***** Data for analysis *****

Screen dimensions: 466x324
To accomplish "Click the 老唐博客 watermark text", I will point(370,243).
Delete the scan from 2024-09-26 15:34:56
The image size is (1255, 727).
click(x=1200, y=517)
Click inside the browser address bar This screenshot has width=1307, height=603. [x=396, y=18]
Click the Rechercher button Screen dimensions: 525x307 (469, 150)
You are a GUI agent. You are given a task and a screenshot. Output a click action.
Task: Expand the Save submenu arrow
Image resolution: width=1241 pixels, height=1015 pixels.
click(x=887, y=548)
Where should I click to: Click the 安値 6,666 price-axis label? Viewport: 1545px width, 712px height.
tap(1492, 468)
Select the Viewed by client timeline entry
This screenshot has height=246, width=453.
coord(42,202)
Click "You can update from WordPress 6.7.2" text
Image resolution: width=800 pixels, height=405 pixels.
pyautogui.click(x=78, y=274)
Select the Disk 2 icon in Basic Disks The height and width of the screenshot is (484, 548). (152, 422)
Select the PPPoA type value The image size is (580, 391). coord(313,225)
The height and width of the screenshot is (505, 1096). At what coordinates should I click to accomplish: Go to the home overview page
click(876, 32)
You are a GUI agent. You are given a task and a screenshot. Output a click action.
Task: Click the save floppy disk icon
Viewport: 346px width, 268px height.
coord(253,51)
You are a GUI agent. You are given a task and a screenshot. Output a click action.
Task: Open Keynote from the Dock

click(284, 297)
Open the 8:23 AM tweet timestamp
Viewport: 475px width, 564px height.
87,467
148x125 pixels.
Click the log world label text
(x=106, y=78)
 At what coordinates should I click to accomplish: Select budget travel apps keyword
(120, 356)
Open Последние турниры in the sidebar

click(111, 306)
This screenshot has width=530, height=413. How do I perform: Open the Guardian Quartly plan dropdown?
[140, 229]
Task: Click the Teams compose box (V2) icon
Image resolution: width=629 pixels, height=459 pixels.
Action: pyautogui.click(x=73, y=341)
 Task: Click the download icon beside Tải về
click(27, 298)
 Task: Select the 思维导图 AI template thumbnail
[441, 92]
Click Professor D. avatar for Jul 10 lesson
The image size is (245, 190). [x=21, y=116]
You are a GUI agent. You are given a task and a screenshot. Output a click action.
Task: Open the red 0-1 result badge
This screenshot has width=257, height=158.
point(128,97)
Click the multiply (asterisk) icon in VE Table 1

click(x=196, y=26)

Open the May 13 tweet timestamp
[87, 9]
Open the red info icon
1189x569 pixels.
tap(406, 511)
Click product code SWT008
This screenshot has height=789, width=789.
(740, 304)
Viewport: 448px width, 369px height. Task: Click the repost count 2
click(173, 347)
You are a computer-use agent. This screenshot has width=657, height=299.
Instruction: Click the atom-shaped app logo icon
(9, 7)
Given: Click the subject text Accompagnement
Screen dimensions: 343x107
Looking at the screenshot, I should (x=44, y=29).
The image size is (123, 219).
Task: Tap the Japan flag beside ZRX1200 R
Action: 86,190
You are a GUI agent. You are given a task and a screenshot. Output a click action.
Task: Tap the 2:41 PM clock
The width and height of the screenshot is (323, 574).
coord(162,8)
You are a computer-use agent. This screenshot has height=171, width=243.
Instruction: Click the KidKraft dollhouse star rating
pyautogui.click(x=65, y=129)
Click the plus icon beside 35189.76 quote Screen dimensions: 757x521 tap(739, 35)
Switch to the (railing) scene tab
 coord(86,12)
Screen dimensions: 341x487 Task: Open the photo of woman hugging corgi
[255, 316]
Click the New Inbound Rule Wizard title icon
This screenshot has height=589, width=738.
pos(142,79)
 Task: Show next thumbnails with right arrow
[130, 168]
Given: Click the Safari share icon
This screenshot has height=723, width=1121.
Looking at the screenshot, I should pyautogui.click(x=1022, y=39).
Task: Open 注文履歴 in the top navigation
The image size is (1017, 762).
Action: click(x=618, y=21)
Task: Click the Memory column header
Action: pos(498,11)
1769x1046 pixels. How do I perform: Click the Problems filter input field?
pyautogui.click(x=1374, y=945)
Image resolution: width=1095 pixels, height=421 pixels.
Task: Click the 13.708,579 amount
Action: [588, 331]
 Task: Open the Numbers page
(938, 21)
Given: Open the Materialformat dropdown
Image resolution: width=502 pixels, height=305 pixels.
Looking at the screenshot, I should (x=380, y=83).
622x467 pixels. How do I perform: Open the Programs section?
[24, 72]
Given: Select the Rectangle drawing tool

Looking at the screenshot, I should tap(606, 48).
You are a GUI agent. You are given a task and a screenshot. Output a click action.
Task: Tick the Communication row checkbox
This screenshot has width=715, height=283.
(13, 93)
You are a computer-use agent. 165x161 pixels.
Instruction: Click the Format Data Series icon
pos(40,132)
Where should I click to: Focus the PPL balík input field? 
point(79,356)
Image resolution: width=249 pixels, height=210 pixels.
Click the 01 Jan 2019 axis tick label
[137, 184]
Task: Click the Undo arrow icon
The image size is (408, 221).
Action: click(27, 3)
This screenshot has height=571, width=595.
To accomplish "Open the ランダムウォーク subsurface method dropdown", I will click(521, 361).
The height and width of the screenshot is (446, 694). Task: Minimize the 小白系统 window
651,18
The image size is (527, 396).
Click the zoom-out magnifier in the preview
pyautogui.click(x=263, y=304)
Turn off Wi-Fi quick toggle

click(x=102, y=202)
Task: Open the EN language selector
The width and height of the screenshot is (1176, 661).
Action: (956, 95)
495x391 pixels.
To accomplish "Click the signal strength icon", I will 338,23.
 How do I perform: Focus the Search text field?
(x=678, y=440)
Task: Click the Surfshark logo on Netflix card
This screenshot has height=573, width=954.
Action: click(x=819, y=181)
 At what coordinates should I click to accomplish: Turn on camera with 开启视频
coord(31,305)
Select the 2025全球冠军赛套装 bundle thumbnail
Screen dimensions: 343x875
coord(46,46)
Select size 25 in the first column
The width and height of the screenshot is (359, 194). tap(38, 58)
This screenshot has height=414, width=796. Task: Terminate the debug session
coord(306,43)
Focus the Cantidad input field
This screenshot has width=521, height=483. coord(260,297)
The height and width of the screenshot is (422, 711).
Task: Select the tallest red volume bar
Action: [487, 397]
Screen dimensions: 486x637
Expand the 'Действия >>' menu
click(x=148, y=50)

*****

__Task requirements__. Please repeat the material exactly as it appears above.

__Task solution__.
Screen dimensions: 466x324
To accomplish "Click the 老唐博客 watermark text", I will point(370,243).
Delete the scan from 2024-09-26 15:34:56
The image size is (1255, 727).
click(x=1200, y=517)
Click inside the browser address bar This screenshot has width=1307, height=603. [x=396, y=18]
Click the Rechercher button Screen dimensions: 525x307 (469, 150)
You are a GUI agent. You are given a task and a screenshot. Output a click action.
Task: Expand the Save submenu arrow
Image resolution: width=1241 pixels, height=1015 pixels.
click(x=887, y=548)
Where should I click to: Click the 安値 6,666 price-axis label? Viewport: 1545px width, 712px height.
tap(1492, 468)
Select the Viewed by client timeline entry
This screenshot has height=246, width=453.
coord(42,202)
Click "You can update from WordPress 6.7.2" text
Image resolution: width=800 pixels, height=405 pixels.
pyautogui.click(x=78, y=274)
Select the Disk 2 icon in Basic Disks The height and width of the screenshot is (484, 548). (152, 422)
Select the PPPoA type value The image size is (580, 391). coord(313,225)
The height and width of the screenshot is (505, 1096). At what coordinates should I click to accomplish: Go to the home overview page
click(876, 32)
You are a GUI agent. You are given a task and a screenshot. Output a click action.
Task: Click the save floppy disk icon
Viewport: 346px width, 268px height.
coord(253,51)
You are a GUI agent. You are given a task and a screenshot. Output a click action.
Task: Open Keynote from the Dock

click(284, 297)
Open the 8:23 AM tweet timestamp
Viewport: 475px width, 564px height.
87,467
148x125 pixels.
Click the log world label text
(x=106, y=78)
 At what coordinates should I click to accomplish: Select budget travel apps keyword
(120, 356)
Open Последние турниры in the sidebar

click(111, 306)
This screenshot has width=530, height=413. How do I perform: Open the Guardian Quartly plan dropdown?
[140, 229]
Task: Click the Teams compose box (V2) icon
Image resolution: width=629 pixels, height=459 pixels.
Action: pyautogui.click(x=73, y=341)
 Task: Click the download icon beside Tải về
click(27, 298)
 Task: Select the 思维导图 AI template thumbnail
[441, 92]
Click Professor D. avatar for Jul 10 lesson
The image size is (245, 190). [x=21, y=116]
You are a GUI agent. You are given a task and a screenshot. Output a click action.
Task: Open the red 0-1 result badge
This screenshot has width=257, height=158.
point(128,97)
Click the multiply (asterisk) icon in VE Table 1

click(x=196, y=26)

Open the May 13 tweet timestamp
[87, 9]
Open the red info icon
1189x569 pixels.
tap(406, 511)
Click product code SWT008
This screenshot has height=789, width=789.
(740, 304)
Viewport: 448px width, 369px height. Task: Click the repost count 2
click(173, 347)
You are a computer-use agent. This screenshot has width=657, height=299.
Instruction: Click the atom-shaped app logo icon
(9, 7)
Given: Click the subject text Accompagnement
Screen dimensions: 343x107
Looking at the screenshot, I should (x=44, y=29).
The image size is (123, 219).
Task: Tap the Japan flag beside ZRX1200 R
Action: 86,190
You are a GUI agent. You are given a task and a screenshot. Output a click action.
Task: Tap the 2:41 PM clock
The width and height of the screenshot is (323, 574).
coord(162,8)
You are a computer-use agent. This screenshot has height=171, width=243.
Instruction: Click the KidKraft dollhouse star rating
pyautogui.click(x=65, y=129)
Click the plus icon beside 35189.76 quote Screen dimensions: 757x521 tap(739, 35)
Switch to the (railing) scene tab
 coord(86,12)
Screen dimensions: 341x487 Task: Open the photo of woman hugging corgi
[255, 316]
Click the New Inbound Rule Wizard title icon
This screenshot has height=589, width=738.
pos(142,79)
 Task: Show next thumbnails with right arrow
[130, 168]
Given: Click the Safari share icon
This screenshot has height=723, width=1121.
Looking at the screenshot, I should pyautogui.click(x=1022, y=39).
Task: Open 注文履歴 in the top navigation
The image size is (1017, 762).
Action: click(x=618, y=21)
Task: Click the Memory column header
Action: pos(498,11)
1769x1046 pixels. How do I perform: Click the Problems filter input field?
pyautogui.click(x=1374, y=945)
Image resolution: width=1095 pixels, height=421 pixels.
Task: Click the 13.708,579 amount
Action: [588, 331]
 Task: Open the Numbers page
(938, 21)
Given: Open the Materialformat dropdown
Image resolution: width=502 pixels, height=305 pixels.
Looking at the screenshot, I should (x=380, y=83).
622x467 pixels. How do I perform: Open the Programs section?
[24, 72]
Given: Select the Rectangle drawing tool

Looking at the screenshot, I should tap(606, 48).
You are a GUI agent. You are given a task and a screenshot. Output a click action.
Task: Tick the Communication row checkbox
This screenshot has width=715, height=283.
(13, 93)
You are a computer-use agent. 165x161 pixels.
Instruction: Click the Format Data Series icon
pos(40,132)
Where should I click to: Focus the PPL balík input field? 
point(79,356)
Image resolution: width=249 pixels, height=210 pixels.
Click the 01 Jan 2019 axis tick label
[137, 184]
Task: Click the Undo arrow icon
The image size is (408, 221).
Action: click(27, 3)
This screenshot has height=571, width=595.
To accomplish "Open the ランダムウォーク subsurface method dropdown", I will click(521, 361).
The height and width of the screenshot is (446, 694). Task: Minimize the 小白系统 window
651,18
The image size is (527, 396).
Click the zoom-out magnifier in the preview
pyautogui.click(x=263, y=304)
Turn off Wi-Fi quick toggle

click(x=102, y=202)
Task: Open the EN language selector
The width and height of the screenshot is (1176, 661).
Action: (956, 95)
495x391 pixels.
To accomplish "Click the signal strength icon", I will 338,23.
 How do I perform: Focus the Search text field?
(x=678, y=440)
Task: Click the Surfshark logo on Netflix card
This screenshot has height=573, width=954.
Action: click(x=819, y=181)
 At what coordinates should I click to accomplish: Turn on camera with 开启视频
coord(31,305)
Select the 2025全球冠军赛套装 bundle thumbnail
Screen dimensions: 343x875
coord(46,46)
Select size 25 in the first column
The width and height of the screenshot is (359, 194). tap(38, 58)
This screenshot has height=414, width=796. Task: Terminate the debug session
coord(306,43)
Focus the Cantidad input field
This screenshot has width=521, height=483. coord(260,297)
The height and width of the screenshot is (422, 711).
Task: Select the tallest red volume bar
Action: [487, 397]
Screen dimensions: 486x637
Expand the 'Действия >>' menu
click(x=148, y=50)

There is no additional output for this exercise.